• **EXERCISE GOAL**: Reproduce the data from the line containing "Given: Click the Abbrechen button" down to the line containing "has width=1372, height=891.", swapping "Click" for "Press" and keeping everything else the same.

• **ITEMS**:
----------------------------------------

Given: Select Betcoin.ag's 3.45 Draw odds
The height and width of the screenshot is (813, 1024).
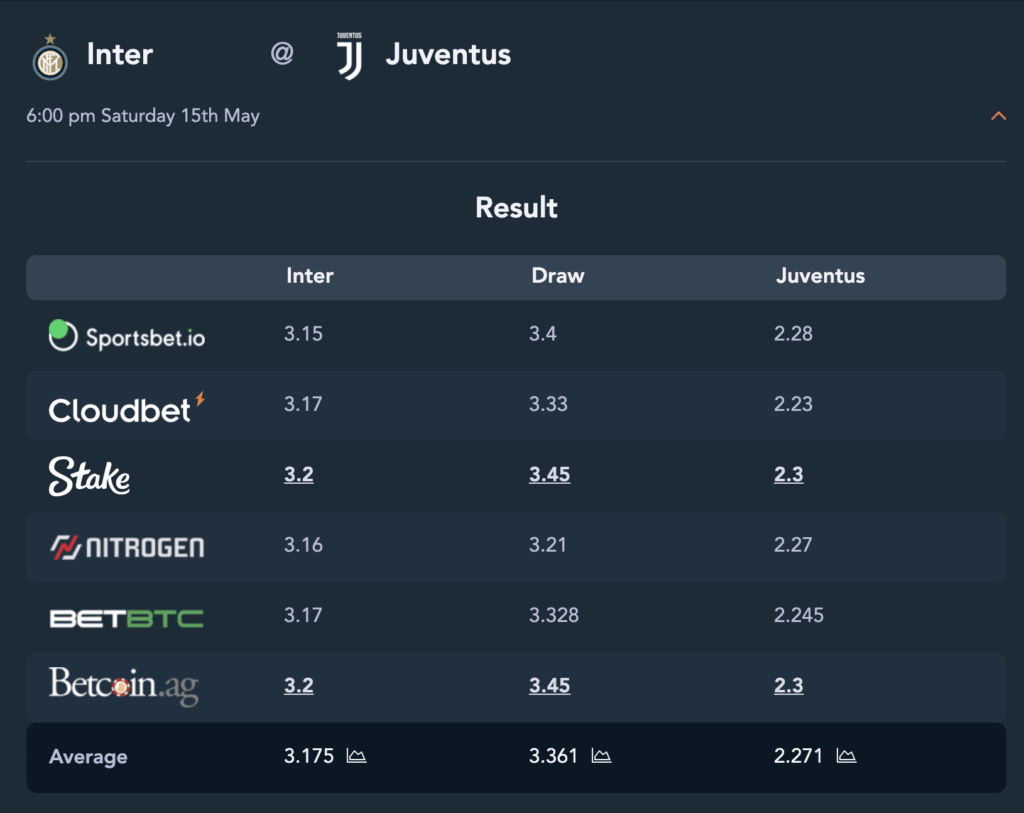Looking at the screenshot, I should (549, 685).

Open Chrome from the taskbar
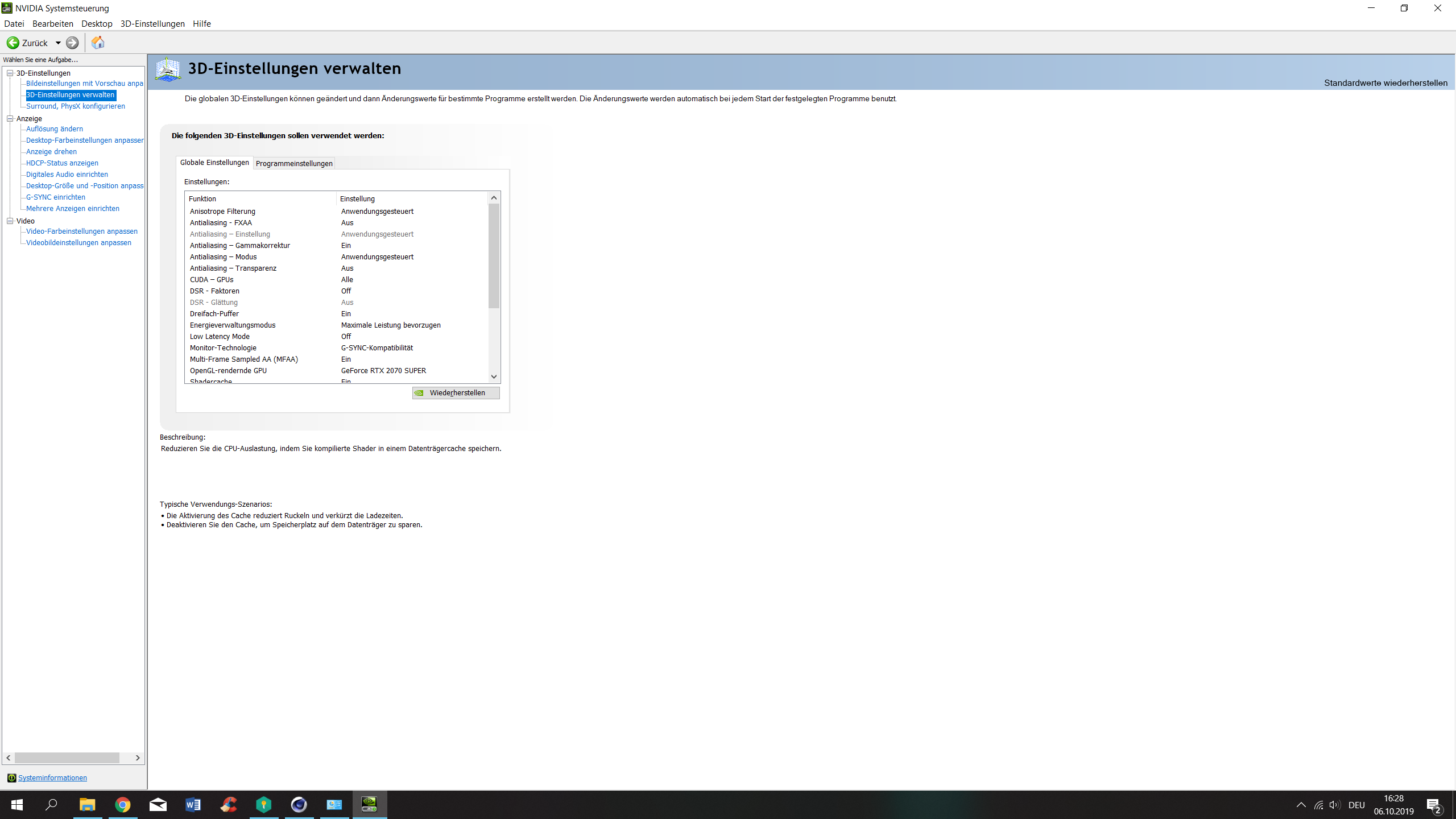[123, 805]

----------------------------------------

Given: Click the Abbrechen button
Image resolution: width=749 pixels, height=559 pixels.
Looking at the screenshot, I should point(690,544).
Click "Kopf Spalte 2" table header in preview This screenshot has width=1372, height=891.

----------------------------------------

• **EXERCISE RESULT**:
Given: Press the Abbrechen button
Image resolution: width=749 pixels, height=559 pixels.
Looking at the screenshot, I should point(690,544).
Press "Kopf Spalte 2" table header in preview This screenshot has width=1372, height=891.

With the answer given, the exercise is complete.